Even at home, I have it Disabled. Why? Because every time I have it disabled, half of my hardware becomes unusable within a matter of minutes (granted -- that is with Windows, I have not noticed the issue in Linux) -- like my SCSI card.
In summary, I think the biggest reason is because it is not very reliable (from a tech support point of view) and because the extra 10 seconds (to users, the OS, etc) sometimes registers as a timeout.
http://www.google.com/profiles/malachid
If you're running idle 75% of the time, and have 3 servers, remove one of the servers. There, now you cut your "server power usage" by 1/3, and are being more efficient with your resources. Sell the other one for petty cash or take it home.
Oh, but then the network resources will be overdrawn!!! Duh, and that's why you have 3 servers whose resources are available to all users, all the time, even at peak hours.... damn those pesky peak hours.
Protector of Capitalist views,
Protector of Capitalist views,
Meorah
get a freakin KVM.
Protector of Capitalist views,
Protector of Capitalist views,
Meorah
Those interested in this topic might want to look at the recent paper titled "Balance of Power: Energy Management for Server Clusters". It proposes a power-aware SLB switch. http://www.cs.duke.edu/ari/publications/balance-of -power.ps
http://www.cs.duke.edu/ari/publications/balance-of -power.pdf
http://www.cs.duke.edu/ari/publications/balance.ht ml
The authors would welcome any comments: contact info is in the paper.

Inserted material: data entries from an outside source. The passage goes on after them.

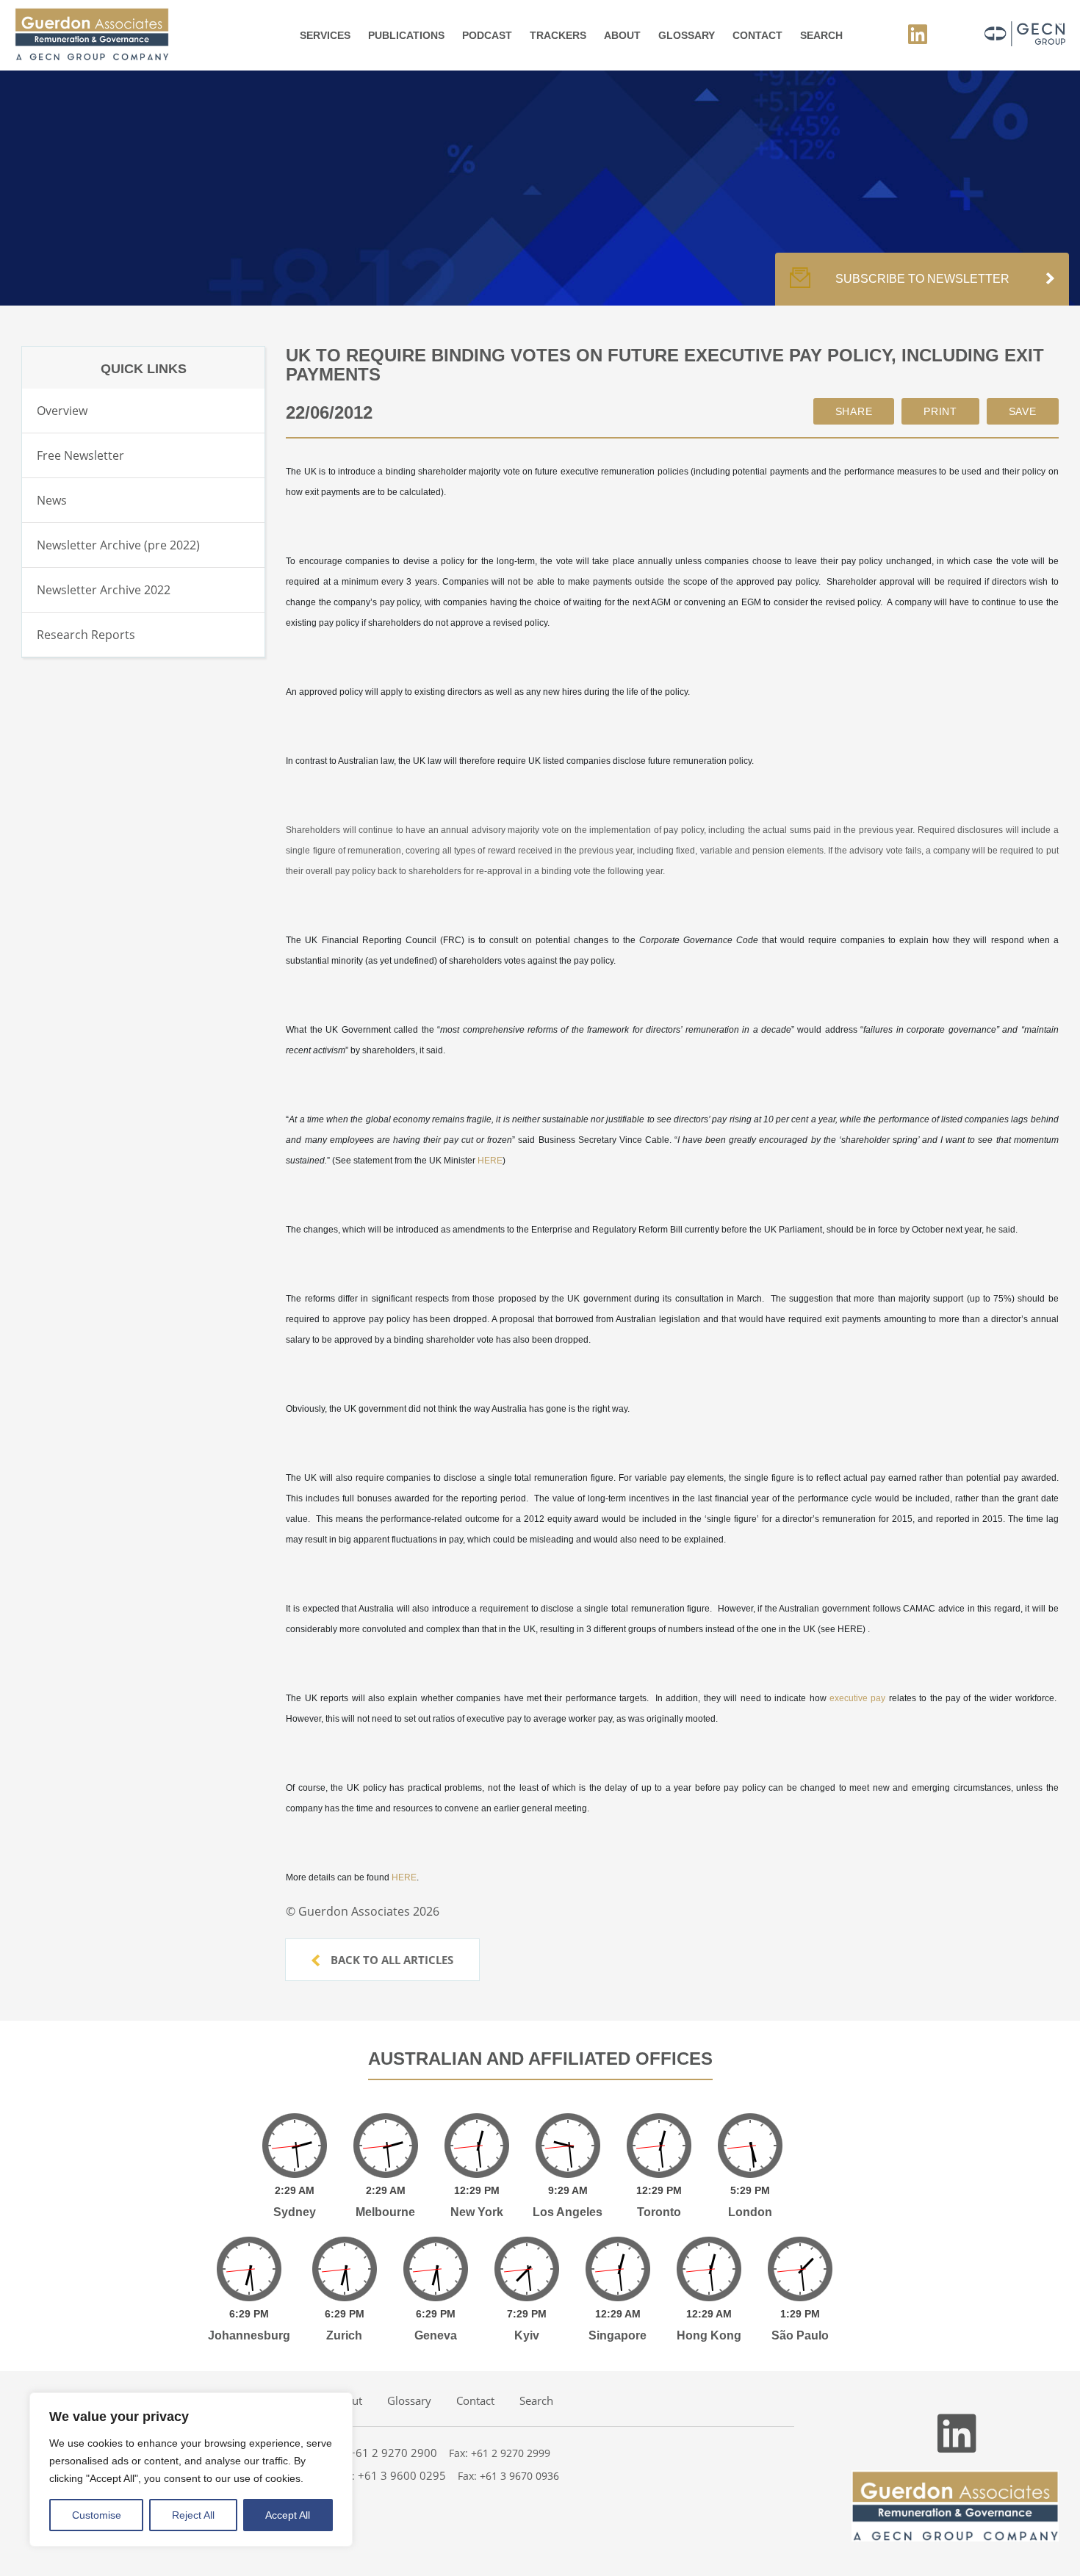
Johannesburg (249, 2335)
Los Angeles (567, 2212)
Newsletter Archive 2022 (103, 590)
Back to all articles (390, 1959)
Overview (62, 411)
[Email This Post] (854, 411)
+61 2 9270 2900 (393, 2452)
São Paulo (800, 2335)
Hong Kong (709, 2335)
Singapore (617, 2335)
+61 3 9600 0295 (402, 2475)
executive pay (857, 1698)
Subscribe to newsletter (922, 279)
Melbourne (385, 2212)
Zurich (344, 2335)
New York (476, 2212)
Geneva (435, 2335)
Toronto (659, 2212)
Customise (96, 2515)
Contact (757, 35)
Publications (406, 35)
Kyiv (526, 2335)
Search (821, 35)
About (622, 35)
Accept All (287, 2515)
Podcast (487, 35)
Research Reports (86, 635)
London (750, 2212)
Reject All (193, 2515)
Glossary (686, 35)
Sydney (294, 2212)
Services (325, 35)
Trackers (558, 35)
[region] (191, 2469)
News (52, 500)
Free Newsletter (80, 455)
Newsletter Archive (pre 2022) (118, 545)
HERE (490, 1160)
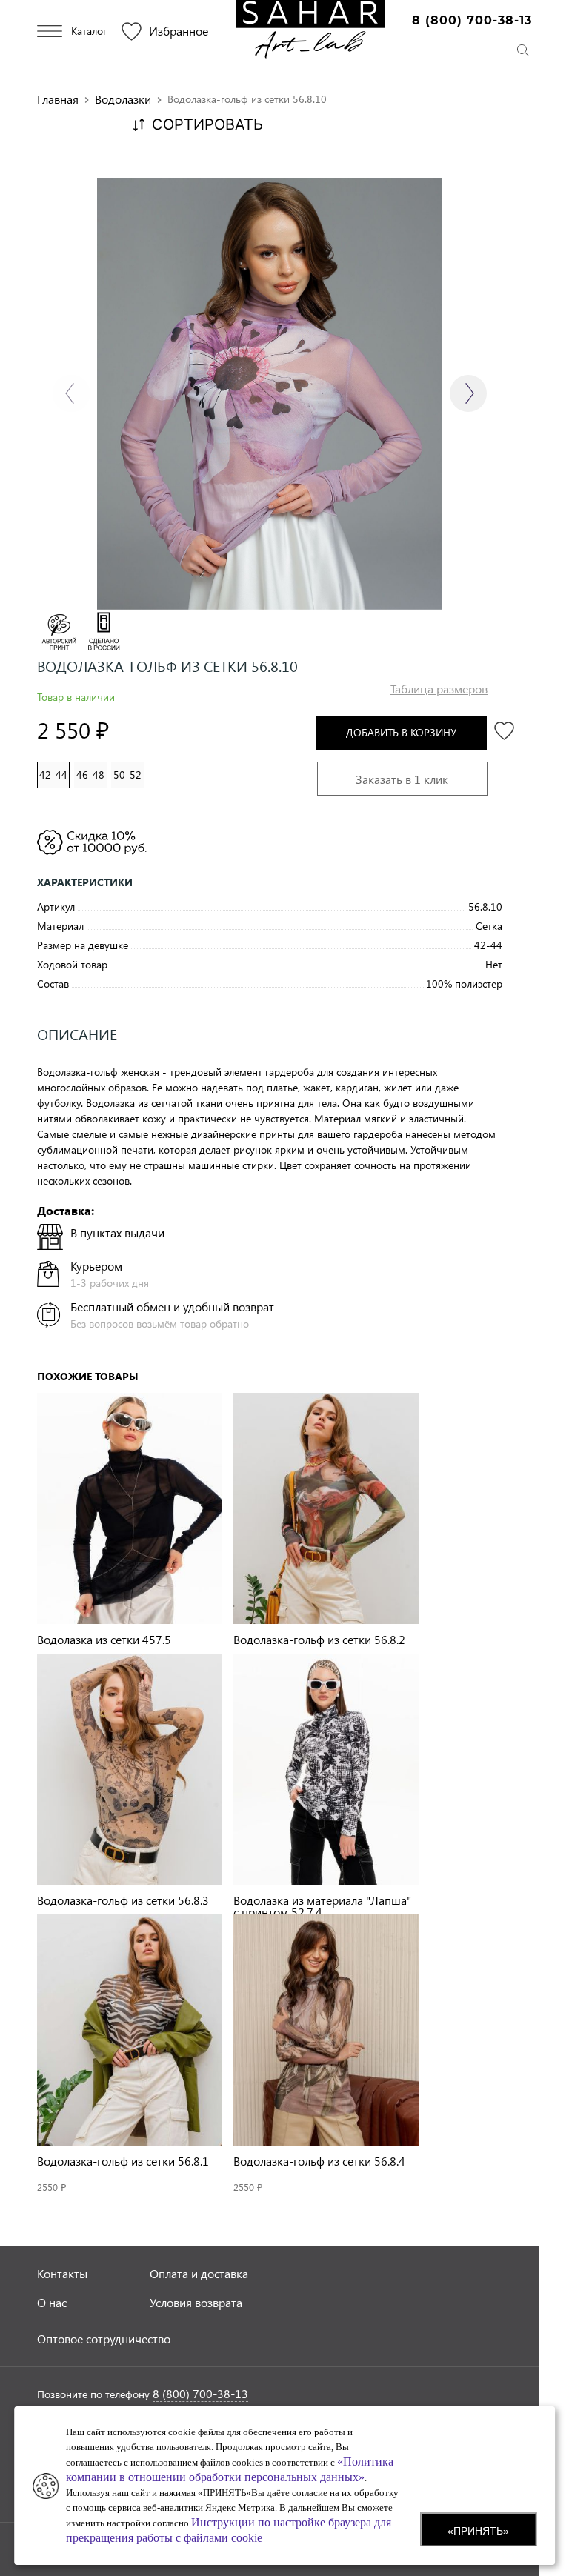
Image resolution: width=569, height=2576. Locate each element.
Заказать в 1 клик (402, 779)
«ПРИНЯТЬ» (478, 2531)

Whether the processor is idle, the hard drive spun down, or the LEDs flashing on the front o the computer, the power supply is still eating the same amout of power. Power supply current usage varies only minutely, except in the various states: On, Off, and Standby. The EPA Energy Star program specifies a watt limit for sleep modes. For consumer appliances I believe its less than 3 W. For a computer I'm sure its higher, more likely 30 W. The point is, spinning down the hard drive will not save electricity. The power supply will just dissipate more heat and magnetism in the transformer coil. Same goes for all those AC adapters in your house. They all use the same amount of power whether they're hooked to you CD player or not.